Hoffmanns Geburtshaus steht sehr prominent am Hauptplatz, sein Kern reicht bis in Gotik und Renaissance zurück, einem barocken Umbau verdankt es seine schmucke, gelbe Fassade mit dem weißen josephinischen Parapettdekor und sein hohes Doppelwalmdach. Hoffmanns Vater, Großvater und Urgroßvater waren Bürgermeister, wohlhabende Grundbesitzer und Teilhaber der örtlichen Textilmanufaktur, Josef Hoffmann, der spätere Lieblingsstudent von Otto Wagner und Professor an der Wiener Kunstgewerbeschule, entwarf Prozessionsfahnen für die Pfarrkirche. Er war kein guter Schüler, mit 19 wechselte er an die Bauabteilung der Staatsgewerbeschule Brünn. Dort saß er mit seinem großen Antipoden Adolf Loos in derselben Klasse. Beide waren in derselben Woche in derselben Gegend geboren worden, beide schrieben auf ihre Weise ein wesentliches Kapitel in der Geschichte der Weltarchitektur. Die mährische Landschaft und ihre malerischen Dörfer dürften ein besonderes Gespür für alles Gebaute geweckt haben, sie brachte eine besonders hohe Dichte an Architekturbegabungen hervor. Etwa 80 der insgesamt 116 Schüler von Otto Wagner kamen aus Mähren, schätzt Rainald Franz, Kurator der Dauerausstellung.

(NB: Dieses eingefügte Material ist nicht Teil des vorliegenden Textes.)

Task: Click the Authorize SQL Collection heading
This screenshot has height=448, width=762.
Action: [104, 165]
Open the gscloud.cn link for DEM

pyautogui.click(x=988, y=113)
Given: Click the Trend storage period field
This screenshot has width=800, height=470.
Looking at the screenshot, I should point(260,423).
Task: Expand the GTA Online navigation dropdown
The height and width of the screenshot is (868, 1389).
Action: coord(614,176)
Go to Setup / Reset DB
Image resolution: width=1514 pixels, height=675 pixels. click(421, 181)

Nach dem Tod seiner Eltern 1907 begann Hoffmann, sein Geburtshaus zum Experimentierfeld seiner Ideen für die Wiener Werkstätte zu machen. Die Wände der unterschiedlichen Räume sind mit Schablonentechnik bunt bemalt – im Speisezimmer treffen schwarze Streifen und rote Blumen auf weißen Putz, im Schlafzimmer feiern gelbe, dunkelblau gerahmte Rauten auf hellem Mattblau farbenfroh das Ornament. Sie wirken so plastisch wie Reliefs. Ein Linzer Bauernkasten des Jahres 1800 trifft hier auf Hoffmanns Möbelentwürfe für die Wiener Werkstatt, auch die ländliche Tracht mit ihren Farben und Mustern war eine wichtige Inspirationsquelle für den Architekten. Im Elternhaus in Brtnice treffen die Architektur des Biedermeier und der familiäre Hausrat auf das avantgardistische Design der Wiener Werkstatt, Hoffmann publizierte seine Definition eines modernen Heimatstils 1911 in der Zeitschrift Das Interieur. „Das Haus war gleichermaßen sein Showroom, seine Idealgestaltung“, sagt Rainald Franz. Der Kustode der MAK-Sammlung für Glas und Keramik hat die Verwandlung des desolaten Hauses zum heutigen Hoffmann Museum miterlebt und begleitet. Die wundersame Bergung dieser Manifestation der Hoffmannschen Idee des Gesamtkunstwerks begann in den 1990er Jahren mit einer Exkursion des einzigartigen Architekturtheoretikers Jan Tabor nach Brtnice. Der geborene Prager wusste die Fährten der Moderne in der Republik Tschechien zu lesen und führte Architekturstudierende der Wiener Angewandten dorthin. „Als wir das Haus erstmals besuchten, war im Obergeschoß noch die Gemeindebibliothek eingerichtet, die Böden waren belegt mit Schichten von Linoleum, die Wände waren übertüncht“, erinnert sich Rainald Franz. Peter Noever, der damalige Direktor des MAK, war sofort begeistert, 1992 eröffnete das Museum dort seine erste Ausstellung „Der barocke Hoffmann: Josef Hoffmann in seinem Geburtshaus in Mähren“. Hanna Egger, damalige Leiterin der MAK-Bibliothek, Jan Tabor und Rainald Franz kuratierten sie.